Les travailleurs étrangers seront-ils bientôt éliminés des projets en technologies de l’information (IT) du Pentagone ? Les décisionnaires du ministère américain de la Défense étudient sérieusement la question.Comme, d’ailleurs, la plupart des ministères américains depuis les attentats du 11 septembre 2001. Le Pentagone aimerait renforcer la sécurité de ses informations en éliminant l’apport des immigrés sur les dossiers dits ” sensibles”.Tandis que les représentants de la Navy envisagent de les exclure de tout type de projet. Jusqu’à présent, les sociétés sous-traitantes employant des étrangers avaient accès aux dossiers ” sensibles”, mais n’avaient pas le droit de travailler sur des projets ” classés”, trop confidentiels.Ce qui leur laissait la possibilité de réaliser les fiches de paie du ministère, de créer des logiciels pour le gouvernement, de contrôler ses fournitures ou d’assurer la maintenance de ses systèmes de messagerie… Le Pentagone s’est laissé 90 jours pour décider si les sous-traitants employant des étrangers seront désormais bannis de ces activités. ” Toute personne, ou société contractante, employée sur des projets spécifiques IT non classés sera soumise à une enquête appropriée”, a expliqué à la presse Peter Nelson, directeur assistant de la sécurité du personnel au ministère.Ce souci de sécurité, agité par le ministère de la Défense, rappelle les inquiétudes passées du General Accounting Office (GAO).
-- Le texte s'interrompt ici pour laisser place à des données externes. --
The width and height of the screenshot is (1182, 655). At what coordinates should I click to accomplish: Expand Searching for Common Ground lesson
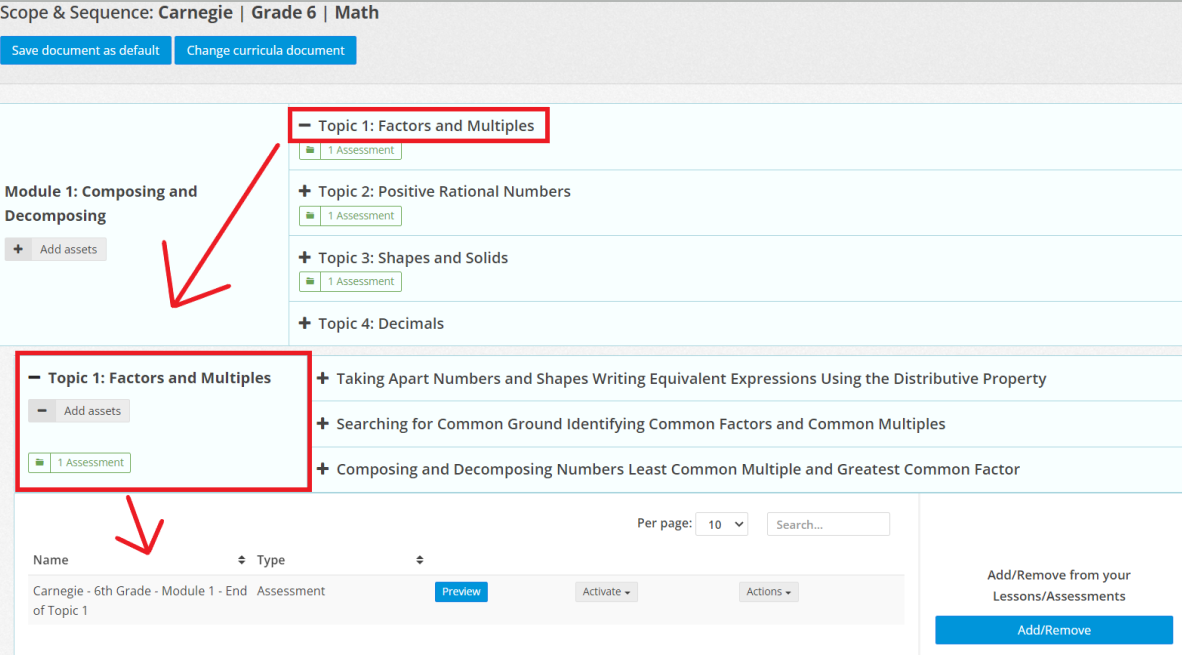pos(323,424)
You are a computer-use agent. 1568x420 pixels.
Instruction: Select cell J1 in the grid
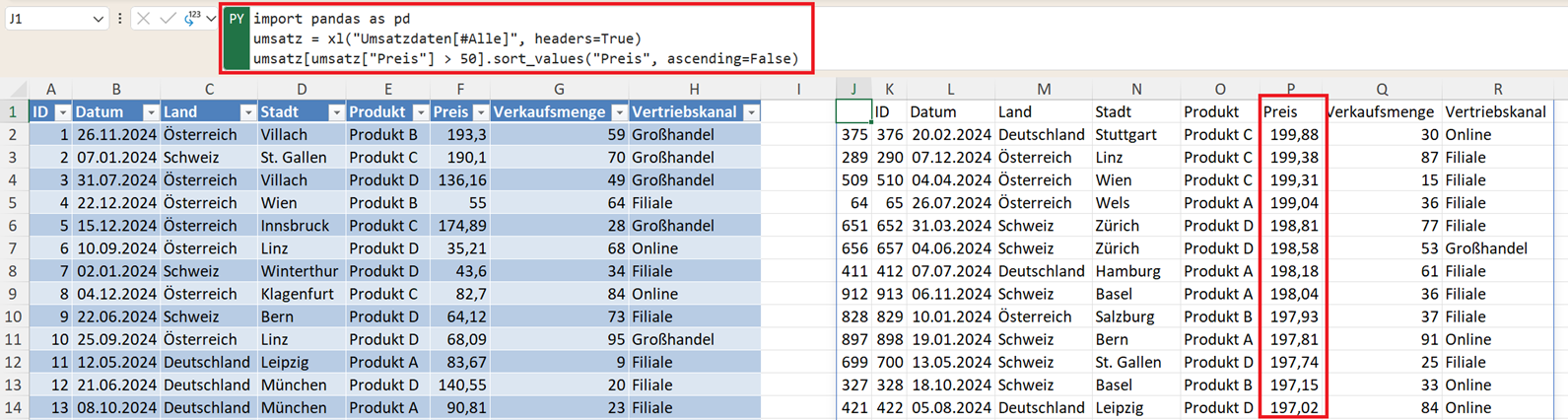(853, 111)
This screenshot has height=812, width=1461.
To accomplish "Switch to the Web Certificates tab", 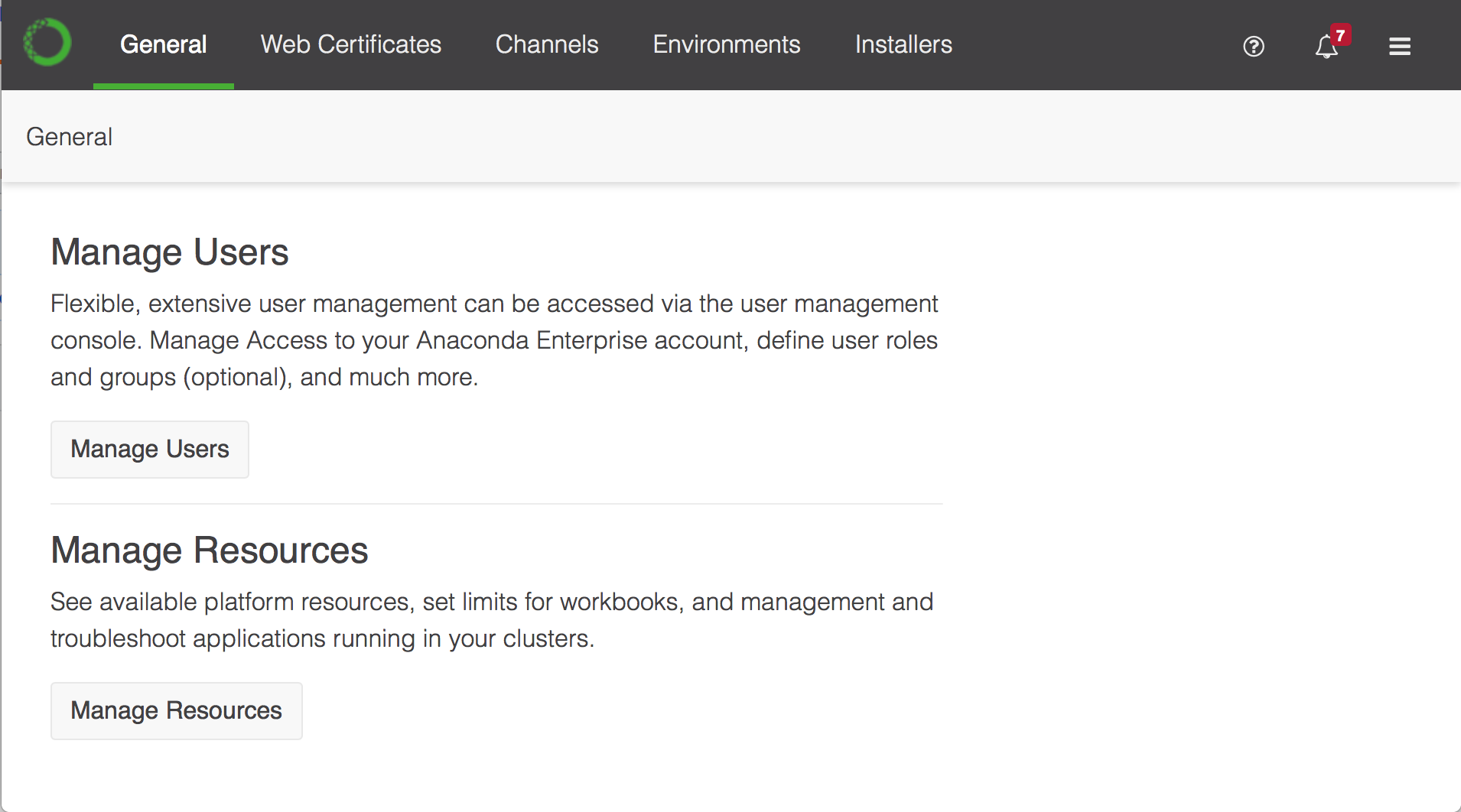I will [x=351, y=44].
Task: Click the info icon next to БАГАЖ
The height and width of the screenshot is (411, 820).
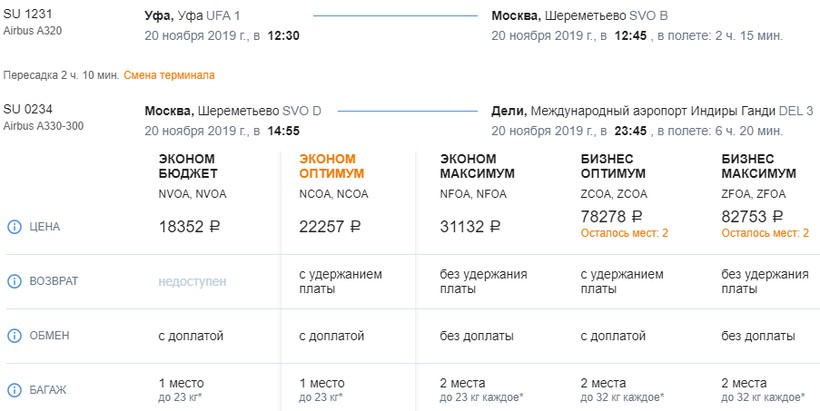Action: [14, 390]
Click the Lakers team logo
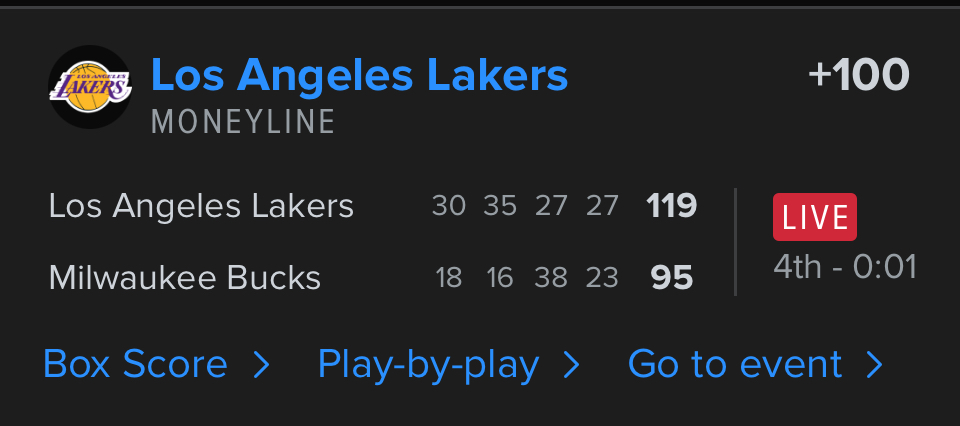Image resolution: width=960 pixels, height=426 pixels. (90, 87)
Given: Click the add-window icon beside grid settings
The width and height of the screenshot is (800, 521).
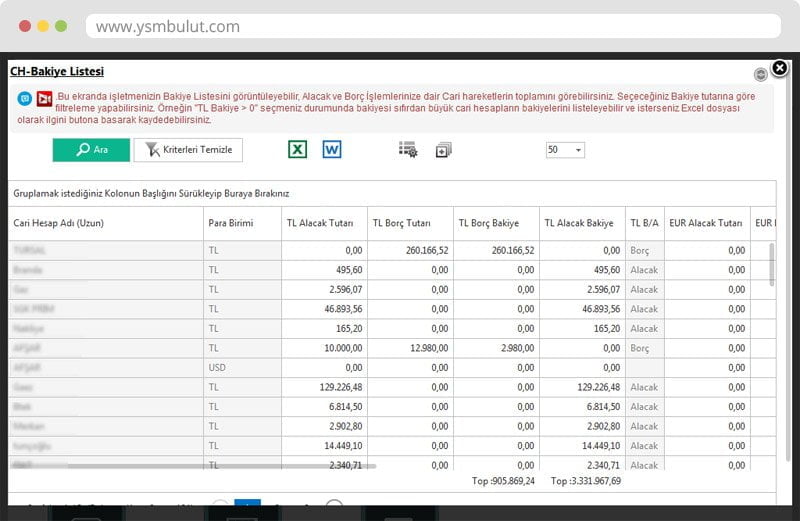Looking at the screenshot, I should click(444, 150).
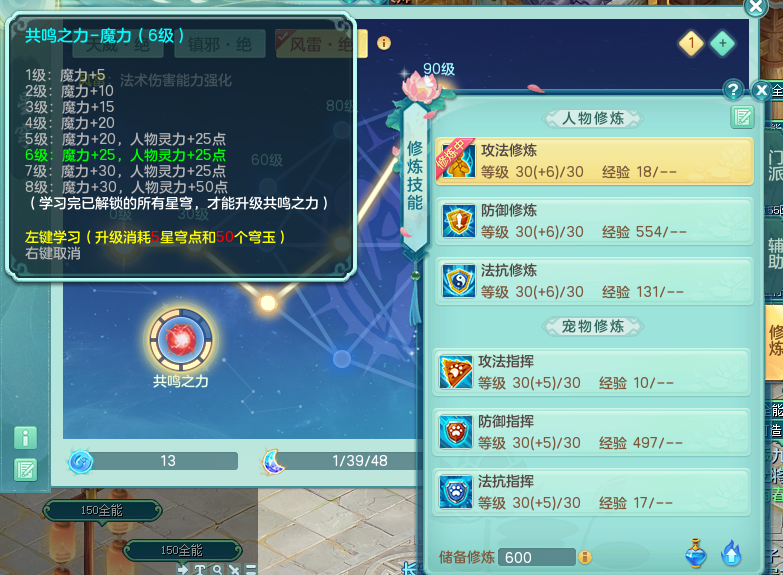Screen dimensions: 783x575
Task: Click the 储备修炼 600 value field
Action: pyautogui.click(x=537, y=557)
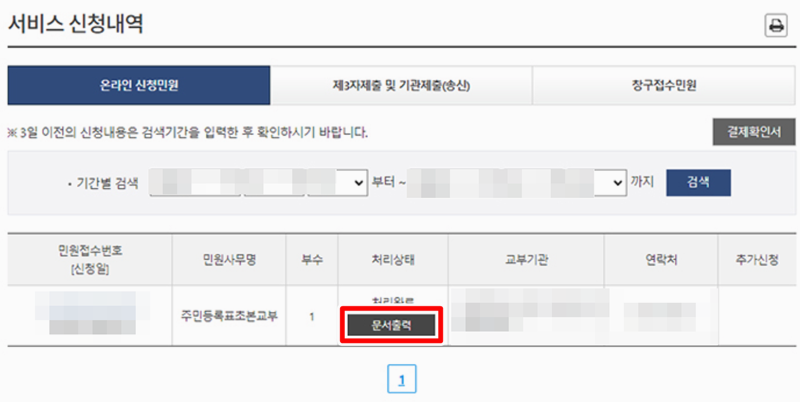Image resolution: width=800 pixels, height=402 pixels.
Task: Open the first start-date dropdown after 기간별 검색
Action: coord(195,183)
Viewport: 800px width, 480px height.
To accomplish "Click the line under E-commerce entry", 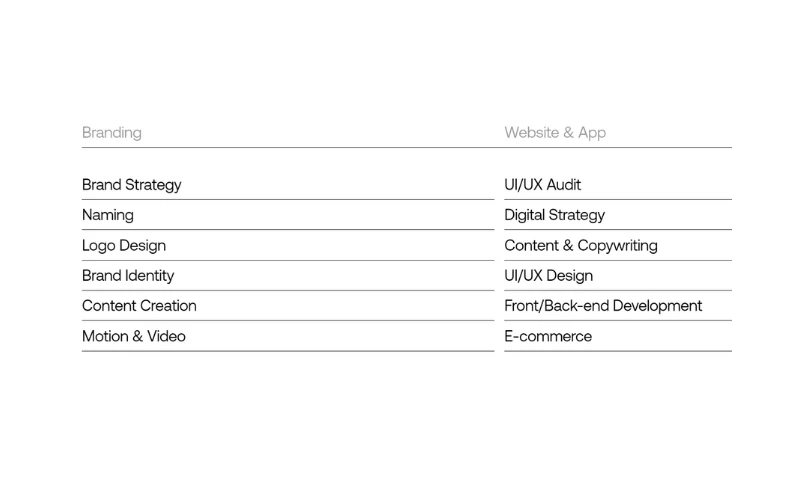I will point(618,351).
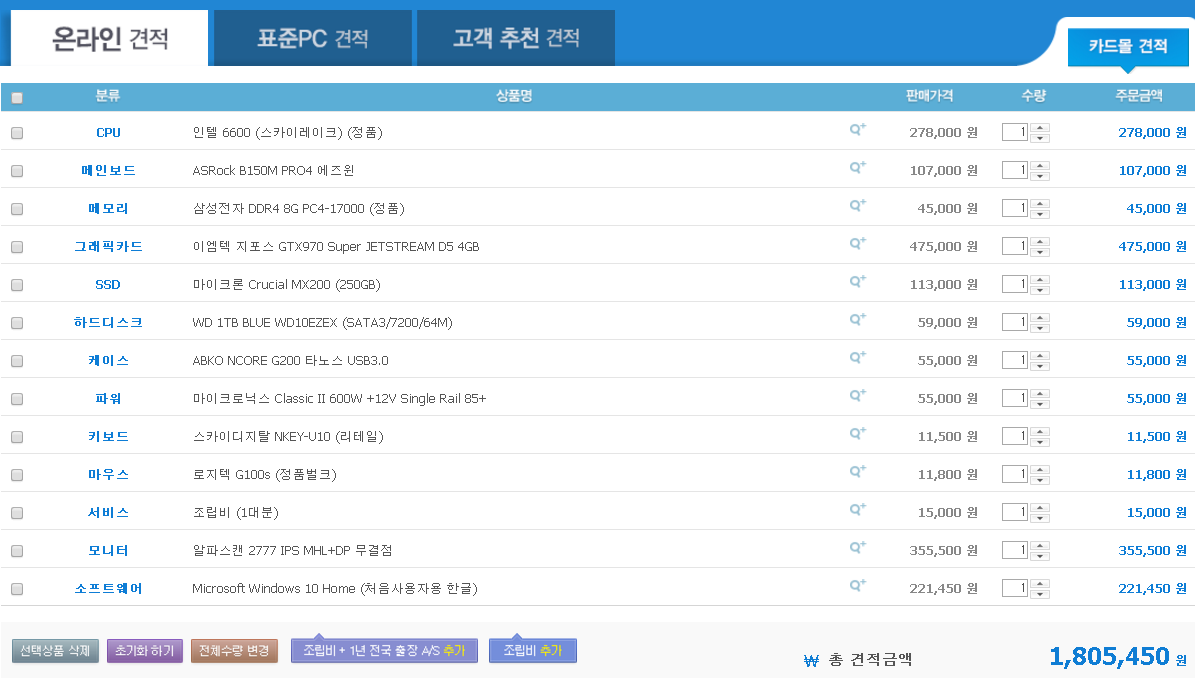Decrease 메모리 quantity with down arrow

point(1040,214)
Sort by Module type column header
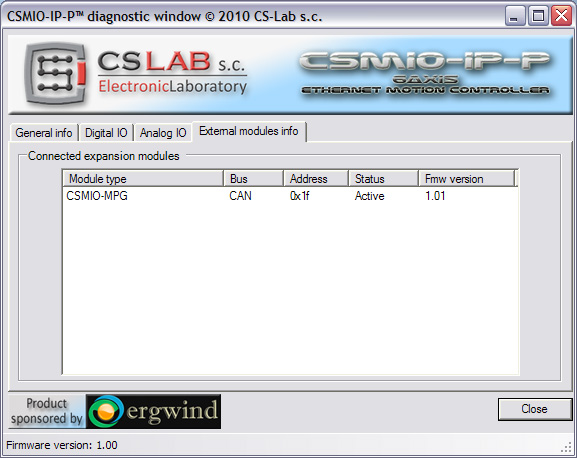577x458 pixels. [x=143, y=179]
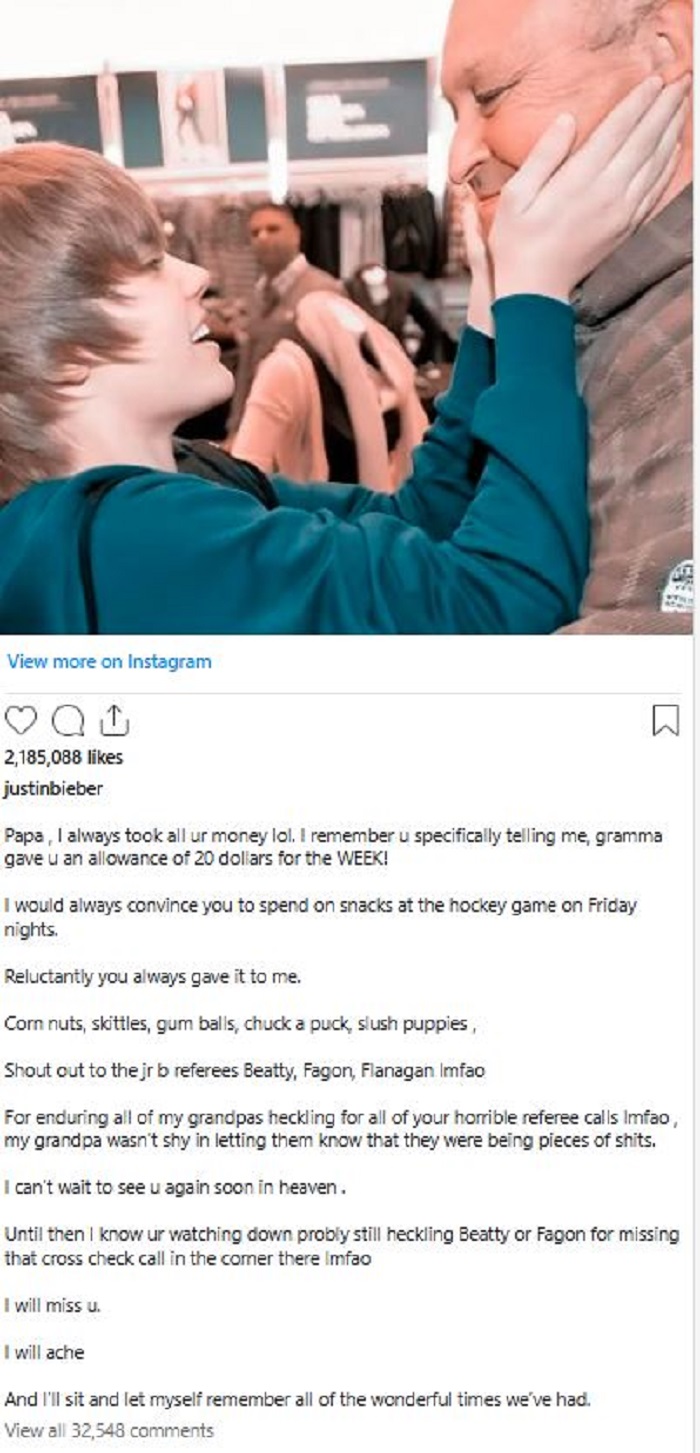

Cette agence gouvernementale avait relevé, en 1999, qu’on laissait des Chinois, des Ukrainiens, des Pakistanais…travailler sur le bug de l’an 2000 pour le compte de la FAA (Federal Aviation Administration).En tout, soulignait le GAO, les informaticiens non-autochtones auraient planché, en 1999, sur 85 contrats, avec le ministère de la Santé, l’Agriculture, les Affaires Étrangères, et précisant qu’il eut été préférable de confier ces tâches à des citoyens américains. ” Dans un monde parfait, mieux vaudrait en effet confier la gestion de l’IT à des Américains, note Dan Kuehl, professeur de la National Defense University à Washington. Mais notre monde n’est pas parfait et ce souci crée un cauchemar bureaucratique. Nous n’avons pas assez de troupes pour faire le travail.”
Un ailleurs si proche
La nature même des projets informatiques contraint les sociétés du secteur à échanger sans cesse des informations avec l’étranger. ” Tous les jours, Microsoft envoie un morceau de logiciel à l’autre bout du monde pour le retravailler”, rappelle le professeur Kuehl. Tandis qu’en Californie, Annalee Saxenian, de l’université de Berkeley (Californie), rappelle l’apport croissant des salariés étrangers dans les entreprises de la Silicon Valley.Toutes, affirme-t-elle, recrutent 10 à 40 % de leurs effectifs en dehors des États-Unis. Et si l’on en croit les statistiques de la National Science Foundation, depuis une décennie, 46 % des doctorats en sciences informatiques des universités d’outre-Atlantique ont été décernés à des étudiants étrangers.Dans ces conditions, difficile d’assurer un label made by Americans pour les développements IT. ” Nous sommes très inquiets”, explique Jeff Lande, vice-président de l’Information Technology Association of America (ITAA), qui réclame ” une audience publique” sur le sujet.Comme lui, les professionnels insistent sur le manque d’autochtones pour réaliser le travail et tentent de réorienter les pontes du Pentagone vers d’autres cibles. ” Nous devrions suivre les conseils de Richard Clarke”, suggère-t-on à l’ITAA.Le gourou des technologies de l’information et de la communication nommé par le président George Bush ne croit pas aux vertus du renvoi des spécialistes étrangers. ” Cest une mauvaise politique”, a-t-il dit. Il lui semble plus efficace de renforcer la protection même des systèmes informatiques.